そう書くと、疑問の声を上げる読者もいるだろう。首長は選挙という民主的過程で選出され任期が決まっており、有権者の支持が得られなければ次の選挙で辞めさせられる。予算を通し、条例を作って、政策や事業を進めるにも議会の同意が必要だ。いちいち議会に報告しないような細かいこと(行政処分など)も法治主義や立憲主義という考え方の下、憲法や法律、条例などのルールから逸脱することはできない。だから首長は一人の独断で思うままにふるまうことはできない。専制君主とは違うはずだ、というわけである。
もちろん筆者も、現代の首長の政治権力にそうした制約があることは認める。しかし実際には、そうした制約には抜け道もかなりある。部下である自治体幹部は首長の意向に逆らえず、議会も十分に牽制することなく、まさに専制君主のように首長が独断で思うままに物事を進められてしまう、次のようなケースを想像してみていただきたい。今回の兵庫県庁の事案を引き合いに出さずとも、お役所勤めの人間からすれば「あるある」なのだが、みなさんはどうお感じになるだろうか。
1.自治体が以前からずっと継続してきた役所の具体的な事業で、たとえ順調にいっているものであっても、首長自身が気に入らないことを理由に、(表向きには別の理由をつけて)来年からやめさせてしまうこと。継続する場合でも、自分の好みの形に変更させること(一番わかりやすい例は、前の首長の目玉事業潰し)

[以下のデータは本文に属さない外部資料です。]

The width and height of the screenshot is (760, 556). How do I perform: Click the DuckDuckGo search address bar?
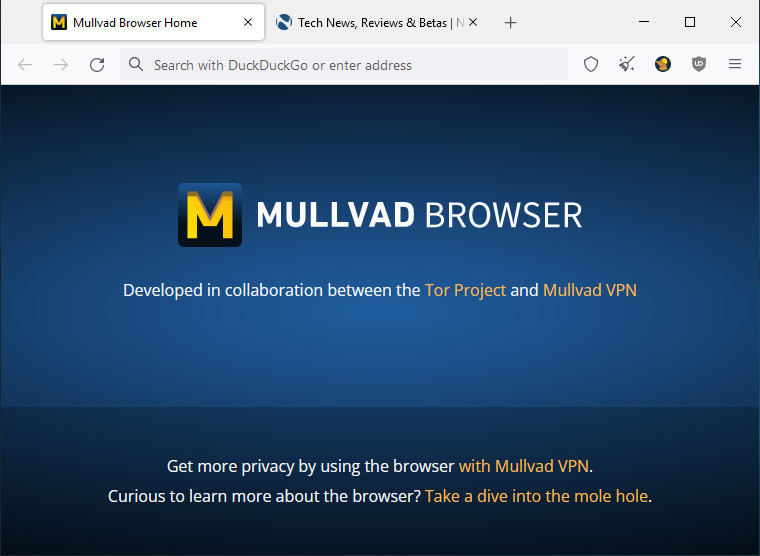point(350,65)
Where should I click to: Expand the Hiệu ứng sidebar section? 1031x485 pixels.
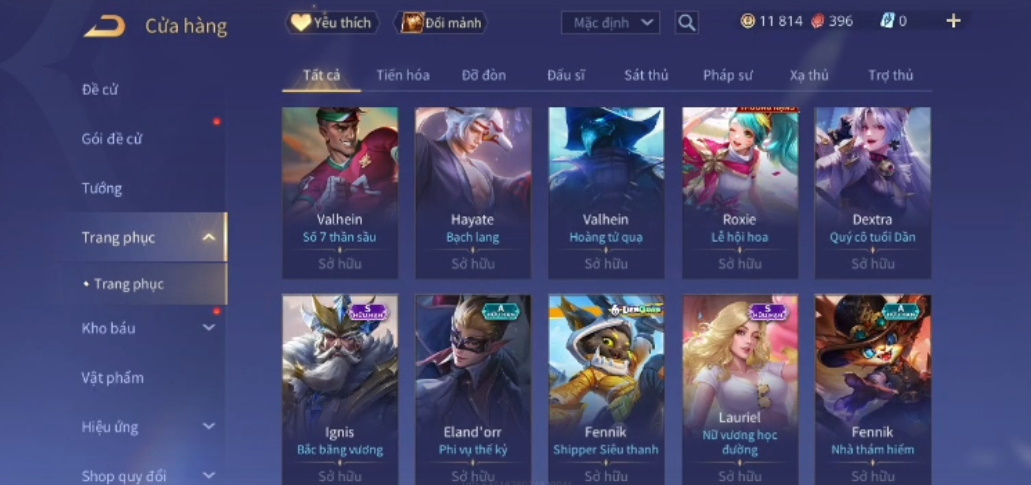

2.首長自身がやりたいと思っている具体的な事業(選挙公約、記者会見などで打ち出したことなど)を、事務方に実現可能性を深く検討・検証させることなくGOサインを出して始めさせること
3.自分の支持団体などに有利になるように(あるいは本来無理筋と思われるような目玉公約を実現するための)補助事業の採択、許認可の発出、一般には公開されない情報提供などを行うこと(当然、露骨な差別や優遇はできないのだが、無理やりにでも説明がつけば、真の動機が政治的に後ろ暗いものであっても表面上はセーフだったりする。)
4.仕事の進め方(部下による資料準備や説明の仕方、会議の運営方法、視察先選びなど。細かいことを言えばお茶の出し方などまで)について、自分が好む過度な水準や特殊なこだわりを部下に要求すること
「専制君主的」であることのすべてが悪いわけではないが…
ここで注意しなければならないのは、当然のことながら首長から発せられる意向や指示のすべてが理不尽というわけではないことだ。有権者に直接選ばれた政治家ならではの決断やリーダーシップが、なれ合い議会や事務方の停滞感を打破し、行政を良い方向に動かすことだってある。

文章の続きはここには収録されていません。